Why log scale. The three lines span seven orders of magnitude — from 0.05 BTC at the bottom to over 1,000,000 BTC at the top. On a linear axis only the largest number would be visible. Log scale shows percent moves at equal visual height regardless of price level.

Why 1984.The chart window starts in 1984 because that is when the gold monthly history (TVC) begins. The S&P 500 series itself extends back to 1871, and Bitcoin only starts in 2009, so 1984 is the earliest date where at least two of the three series are present.

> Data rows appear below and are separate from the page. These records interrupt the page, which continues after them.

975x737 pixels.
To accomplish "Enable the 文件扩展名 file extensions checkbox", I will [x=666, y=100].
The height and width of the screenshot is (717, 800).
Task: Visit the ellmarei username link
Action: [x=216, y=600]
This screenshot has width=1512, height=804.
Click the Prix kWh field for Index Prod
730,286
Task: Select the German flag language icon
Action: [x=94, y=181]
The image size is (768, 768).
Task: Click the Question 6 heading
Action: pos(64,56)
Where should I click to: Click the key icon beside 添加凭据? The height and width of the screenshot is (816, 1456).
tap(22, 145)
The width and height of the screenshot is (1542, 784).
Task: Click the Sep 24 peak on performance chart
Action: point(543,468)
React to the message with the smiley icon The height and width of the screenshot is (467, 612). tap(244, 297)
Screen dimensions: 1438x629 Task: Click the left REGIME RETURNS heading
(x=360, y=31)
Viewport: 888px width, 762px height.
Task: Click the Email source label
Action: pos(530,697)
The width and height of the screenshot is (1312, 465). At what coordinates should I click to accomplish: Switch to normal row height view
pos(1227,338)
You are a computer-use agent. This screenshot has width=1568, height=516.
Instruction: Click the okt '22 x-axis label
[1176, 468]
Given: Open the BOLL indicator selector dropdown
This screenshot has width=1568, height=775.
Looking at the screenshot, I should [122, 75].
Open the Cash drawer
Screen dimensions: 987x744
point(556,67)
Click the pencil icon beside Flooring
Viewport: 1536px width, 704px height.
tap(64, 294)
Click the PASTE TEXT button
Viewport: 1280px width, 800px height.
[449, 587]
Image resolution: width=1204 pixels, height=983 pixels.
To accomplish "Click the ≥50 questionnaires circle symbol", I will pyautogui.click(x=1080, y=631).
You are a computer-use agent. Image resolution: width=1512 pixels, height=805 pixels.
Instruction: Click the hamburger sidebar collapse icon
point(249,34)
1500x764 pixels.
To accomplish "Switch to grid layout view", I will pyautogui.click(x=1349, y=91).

The Jan 2020 comparison.Each of the three stat boxes above the chart shows the latest value and the value in January 2020 — a deliberately chosen pre-pandemic baseline. The comparison number is not a percent or a multiple; it is the raw price in the same unit. The intent is to make "the S&P used to cost X of this, now it costs Y" a single glance.

Calculations

  • Today's change — the latest available close versus the prior close, expressed as a percent.
  • YTD change — the latest close versus the first available close on or after January 1 of the current year. Because Jan 1 is a holiday for traditional markets, the baseline may be Jan 2 or later for those series.
  • Moving averages — the 7-day, 50-day, and 200-day chips show the current price as a percent deviation from the simple mean of the prior N daily closes.
  • Fed funds YTD — change in basis points between the rate in effect on Jan 1 and the rate in effect today. If the Fed hasn't moved this year, this reads 0 bps.
  • XAUT / USDT ratio — daily XAUT market cap divided by daily USDT market cap, taken from CoinGecko. The chart shows the percent change from the start of the selected timeframe. "$1 USDT buys X XAUT" is the raw ratio. The 365-day percentile shows where the current ratio sits in the distribution of the last 365 daily values — 100th means the highest in a year, 1st means the lowest.
  • Hard money vs M2 — each asset's monthly close is divided by its baseline value 10 years ago to produce a growth multiple. The stat boxes subtract M2's percent change from each asset's percent change to express outperformance.
  • Bitcoin cycle repeat — let P(t) be Bitcoin's close on day t, T be today, and A = T − 4 years. For each projected day T + k (where k runs from 1 to ~1460), the projected price is P(T) × P(A + k) / P(A). Projected top and projected bottom are the max and min of this projected series.
  • S&P priced three ways — for each month, the S&P value in gold grams equals (SPX ÷ gold_oz) × 31.1035, since gold is quoted per troy ounce. The S&P value in BTC equals SPX ÷ BTC_USD. The current-month SPX value is approximated by multiplying today's SPY close by a fixed factor of ~10.58, recalibrated annually.

Update schedule

Prices refresh once per day via a scheduled job that runs at 03:00 UTC (~1pm Sydney, ~10pm previous-day New York). The job pulls the most recent week of closes from each source and upserts into the database, so any late corrections from the providers get picked up automatically.

The monthly series (Bitcoin, Gold, Nasdaq, S&P 500, M2) are kept fresh by the same daily job. Each day, the current month's monthly row gets overwritten with the latest close; when the month rolls over, a new row is created and the previous month's value locks in place.

Intraday quotes are not shown. The site is designed for daily-close reading, not live trading.

Storage and stack

Daily closes are stored in a Postgres database (Supabase). The site is a Next.js application deployed on Vercel. Source data is read directly from the database on each page load; nothing is cached longer than the next deployment.

Disclaimers

Nothing on this site is financial advice. Numbers are sourced in good faith from third-party providers but are not guaranteed to be accurate, complete, or timely. Anyone making a financial decision should verify against the original sources.